Because I didn’t know how to know

Because my brain was still pliable

Taking on whatever shape

I was passing through

So how do I know what I think?

Maybe you’re right after all

Maybe I’ll grow into it

And it’ll grow into me

The Stump

It’s 7 am

And the shallow sun

Makes waves

between the clouds

And wakes me

I go to the place

That rests above the ripples

Below a sudden bolt

Of breeze

It breaks green

And takes a stone

To form something

That once was

And he is here too

Looking out

In his favourite place

And we watch

The kayaks together

Making shapes

In the unfamiliar silence

He holds my hand

My fingers tucked under

And his wrapped around

We have a name for this

All of this

We have a name for all of this

The Surgeon

He is pulling shoe laces through my skin with his celestial fingers to make the thread lift, recoil and tug my already bruising flesh and make a patchwork quilt of my sore body. He practices needlework and upholstery and makes a masterpiece of my wounds. His hands play God at his own game and beat him. And so he rips and grips my shell, pulls stiff wrinkles from ribs and dimples from hips to make a more perfect me. In his own image.

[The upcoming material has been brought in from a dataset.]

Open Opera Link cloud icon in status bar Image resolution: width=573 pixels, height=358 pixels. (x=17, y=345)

Soft hands of delicate lace speak louder than any mouth upon youthful face,

Patient eyes set deep in skin provide purpose and reason to unquestionable sin.

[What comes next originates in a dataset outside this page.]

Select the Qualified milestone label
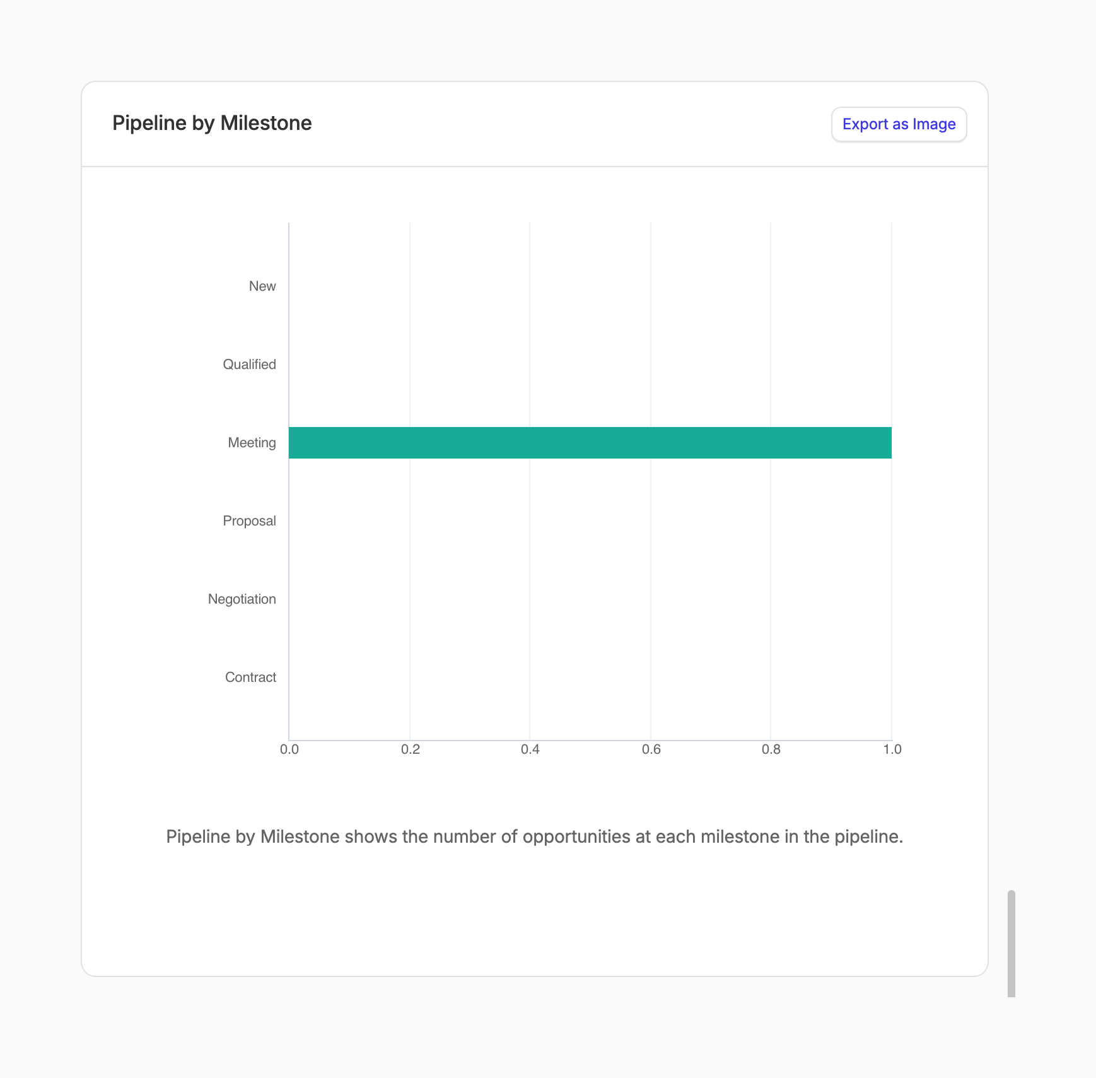Viewport: 1096px width, 1078px height. 249,364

A slow, paced, experienced stride leaves lost times, loved ones and warm hearts behind,

And a house that waits in misty cast upon grass that remembers the visitors past.

All would be nothing without body and bone for my grandmother’s love is my definition of home.

I wrote this poem for my granny, whose birthday it is today, as I sometimes find it hard to say in person how much I admire them. I also find it incredibly difficult to write a poem about a person I love. I don’t like to talk about people with loud metaphors and excessive hyperbole. This is why I tend to focus very closely on the specifics of a person or an idea as I believe that true beauty is in the detail and not the unnecessary decorations we tend to smother it in. By concealing our beliefs and our raw emotion in extravagant and idiomatic sentiments we reduce its meaning to a muted and detached string of words that merely say what others have already said. To make something truly personal we must dig deeper and focus more closely on where our passion and emotion truly lies.

I’m not now going to write a paragraph where I list the amazing things I love about my grandma as I’m really not into that cheesy kind of expression, and never have been. So instead I will let my poem stand as it is as I feel that the semantics behind it convey all the emotion I put into it and therefore to comment on it here would be to offend its very existence. Enjoy.